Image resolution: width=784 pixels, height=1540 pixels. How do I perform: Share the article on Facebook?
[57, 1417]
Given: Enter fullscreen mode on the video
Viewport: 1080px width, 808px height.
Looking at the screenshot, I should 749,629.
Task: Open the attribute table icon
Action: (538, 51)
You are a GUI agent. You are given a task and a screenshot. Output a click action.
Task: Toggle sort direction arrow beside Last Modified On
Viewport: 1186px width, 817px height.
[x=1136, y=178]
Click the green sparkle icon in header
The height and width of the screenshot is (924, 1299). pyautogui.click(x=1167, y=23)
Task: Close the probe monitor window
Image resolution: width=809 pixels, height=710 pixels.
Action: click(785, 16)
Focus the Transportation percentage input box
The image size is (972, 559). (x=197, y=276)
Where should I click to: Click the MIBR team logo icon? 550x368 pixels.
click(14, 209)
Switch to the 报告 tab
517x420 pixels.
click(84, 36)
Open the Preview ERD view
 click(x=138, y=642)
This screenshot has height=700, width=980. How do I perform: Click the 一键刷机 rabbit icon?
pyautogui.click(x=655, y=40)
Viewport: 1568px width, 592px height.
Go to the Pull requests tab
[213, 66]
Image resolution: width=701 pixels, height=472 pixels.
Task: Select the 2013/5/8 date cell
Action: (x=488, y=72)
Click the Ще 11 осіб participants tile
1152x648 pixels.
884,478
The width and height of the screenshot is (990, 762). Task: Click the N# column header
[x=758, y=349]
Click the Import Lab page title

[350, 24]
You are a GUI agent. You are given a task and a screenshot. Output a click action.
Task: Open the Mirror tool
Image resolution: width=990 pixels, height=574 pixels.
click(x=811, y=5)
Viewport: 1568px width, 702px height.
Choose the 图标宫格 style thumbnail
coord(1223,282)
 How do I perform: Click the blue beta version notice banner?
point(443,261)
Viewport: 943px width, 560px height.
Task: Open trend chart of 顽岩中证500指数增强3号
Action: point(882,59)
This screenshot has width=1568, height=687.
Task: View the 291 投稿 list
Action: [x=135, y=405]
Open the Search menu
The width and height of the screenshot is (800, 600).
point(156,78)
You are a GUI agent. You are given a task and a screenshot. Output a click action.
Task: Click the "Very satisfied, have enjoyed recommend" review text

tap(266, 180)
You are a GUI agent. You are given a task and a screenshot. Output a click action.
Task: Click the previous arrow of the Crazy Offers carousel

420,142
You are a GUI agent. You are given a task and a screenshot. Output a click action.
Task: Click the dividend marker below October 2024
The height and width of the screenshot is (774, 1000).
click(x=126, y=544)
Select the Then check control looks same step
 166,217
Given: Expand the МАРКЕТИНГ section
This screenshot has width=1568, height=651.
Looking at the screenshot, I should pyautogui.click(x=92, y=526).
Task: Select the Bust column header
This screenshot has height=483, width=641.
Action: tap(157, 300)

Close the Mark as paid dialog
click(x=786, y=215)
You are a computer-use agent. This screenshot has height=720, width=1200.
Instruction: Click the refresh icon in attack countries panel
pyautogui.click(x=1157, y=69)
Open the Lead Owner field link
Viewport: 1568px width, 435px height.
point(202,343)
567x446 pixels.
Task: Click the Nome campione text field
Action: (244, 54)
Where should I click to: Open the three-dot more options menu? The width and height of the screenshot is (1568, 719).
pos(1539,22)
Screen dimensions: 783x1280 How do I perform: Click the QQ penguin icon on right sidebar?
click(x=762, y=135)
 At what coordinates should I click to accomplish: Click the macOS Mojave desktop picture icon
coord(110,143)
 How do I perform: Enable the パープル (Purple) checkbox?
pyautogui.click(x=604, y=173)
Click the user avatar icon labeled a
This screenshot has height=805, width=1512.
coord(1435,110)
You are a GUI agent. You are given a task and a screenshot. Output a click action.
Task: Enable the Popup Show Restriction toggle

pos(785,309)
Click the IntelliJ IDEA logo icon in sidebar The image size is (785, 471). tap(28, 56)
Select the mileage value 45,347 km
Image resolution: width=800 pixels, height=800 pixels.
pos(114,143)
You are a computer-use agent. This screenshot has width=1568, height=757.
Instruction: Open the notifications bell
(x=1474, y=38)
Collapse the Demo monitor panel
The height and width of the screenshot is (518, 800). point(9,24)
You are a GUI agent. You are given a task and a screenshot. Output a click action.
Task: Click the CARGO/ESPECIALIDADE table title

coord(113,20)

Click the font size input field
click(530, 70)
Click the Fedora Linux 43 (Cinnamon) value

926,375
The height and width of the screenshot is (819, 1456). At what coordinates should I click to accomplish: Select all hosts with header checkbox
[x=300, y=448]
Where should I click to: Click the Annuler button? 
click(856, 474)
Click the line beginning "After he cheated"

··········

- **Goal**
Print all of the records above again, line for line, with no changes.

- **Response to this exercise**
Image resolution: width=784 pixels, height=1540 pixels. How do I perform: Share the article on Facebook?
[57, 1417]
Given: Enter fullscreen mode on the video
Viewport: 1080px width, 808px height.
Looking at the screenshot, I should 749,629.
Task: Open the attribute table icon
Action: (538, 51)
You are a GUI agent. You are given a task and a screenshot. Output a click action.
Task: Toggle sort direction arrow beside Last Modified On
Viewport: 1186px width, 817px height.
[x=1136, y=178]
Click the green sparkle icon in header
The height and width of the screenshot is (924, 1299). pyautogui.click(x=1167, y=23)
Task: Close the probe monitor window
Image resolution: width=809 pixels, height=710 pixels.
Action: click(785, 16)
Focus the Transportation percentage input box
The image size is (972, 559). (x=197, y=276)
Where should I click to: Click the MIBR team logo icon? 550x368 pixels.
click(14, 209)
Switch to the 报告 tab
517x420 pixels.
click(84, 36)
Open the Preview ERD view
 click(x=138, y=642)
This screenshot has height=700, width=980. How do I perform: Click the 一键刷机 rabbit icon?
pyautogui.click(x=655, y=40)
Viewport: 1568px width, 592px height.
Go to the Pull requests tab
[213, 66]
Image resolution: width=701 pixels, height=472 pixels.
Task: Select the 2013/5/8 date cell
Action: (x=488, y=72)
Click the Ще 11 осіб participants tile
1152x648 pixels.
884,478
The width and height of the screenshot is (990, 762). Task: Click the N# column header
[x=758, y=349]
Click the Import Lab page title

[350, 24]
You are a GUI agent. You are given a task and a screenshot. Output a click action.
Task: Open the Mirror tool
Image resolution: width=990 pixels, height=574 pixels.
click(x=811, y=5)
Viewport: 1568px width, 702px height.
Choose the 图标宫格 style thumbnail
coord(1223,282)
 How do I perform: Click the blue beta version notice banner?
point(443,261)
Viewport: 943px width, 560px height.
Task: Open trend chart of 顽岩中证500指数增强3号
Action: point(882,59)
This screenshot has width=1568, height=687.
Task: View the 291 投稿 list
Action: [x=135, y=405]
Open the Search menu
The width and height of the screenshot is (800, 600).
point(156,78)
You are a GUI agent. You are given a task and a screenshot. Output a click action.
Task: Click the "Very satisfied, have enjoyed recommend" review text

tap(266, 180)
You are a GUI agent. You are given a task and a screenshot. Output a click action.
Task: Click the previous arrow of the Crazy Offers carousel

420,142
You are a GUI agent. You are given a task and a screenshot. Output a click action.
Task: Click the dividend marker below October 2024
The height and width of the screenshot is (774, 1000).
click(x=126, y=544)
Select the Then check control looks same step
 166,217
Given: Expand the МАРКЕТИНГ section
This screenshot has width=1568, height=651.
Looking at the screenshot, I should pyautogui.click(x=92, y=526).
Task: Select the Bust column header
This screenshot has height=483, width=641.
Action: tap(157, 300)

Close the Mark as paid dialog
click(x=786, y=215)
You are a computer-use agent. This screenshot has height=720, width=1200.
Instruction: Click the refresh icon in attack countries panel
pyautogui.click(x=1157, y=69)
Open the Lead Owner field link
Viewport: 1568px width, 435px height.
point(202,343)
567x446 pixels.
Task: Click the Nome campione text field
Action: (244, 54)
Where should I click to: Open the three-dot more options menu? The width and height of the screenshot is (1568, 719).
pos(1539,22)
Screen dimensions: 783x1280 How do I perform: Click the QQ penguin icon on right sidebar?
click(x=762, y=135)
 At what coordinates should I click to accomplish: Click the macOS Mojave desktop picture icon
coord(110,143)
 How do I perform: Enable the パープル (Purple) checkbox?
pyautogui.click(x=604, y=173)
Click the user avatar icon labeled a
This screenshot has height=805, width=1512.
coord(1435,110)
You are a GUI agent. You are given a task and a screenshot. Output a click action.
Task: Enable the Popup Show Restriction toggle

pos(785,309)
Click the IntelliJ IDEA logo icon in sidebar The image size is (785, 471). tap(28, 56)
Select the mileage value 45,347 km
Image resolution: width=800 pixels, height=800 pixels.
pos(114,143)
You are a computer-use agent. This screenshot has width=1568, height=757.
Instruction: Open the notifications bell
(x=1474, y=38)
Collapse the Demo monitor panel
The height and width of the screenshot is (518, 800). point(9,24)
You are a GUI agent. You are given a task and a screenshot. Output a click action.
Task: Click the CARGO/ESPECIALIDADE table title

coord(113,20)

Click the font size input field
click(530, 70)
Click the Fedora Linux 43 (Cinnamon) value

926,375
The height and width of the screenshot is (819, 1456). At what coordinates should I click to accomplish: Select all hosts with header checkbox
[x=300, y=448]
Where should I click to: Click the Annuler button? 
click(856, 474)
Click the line beginning "After he cheated"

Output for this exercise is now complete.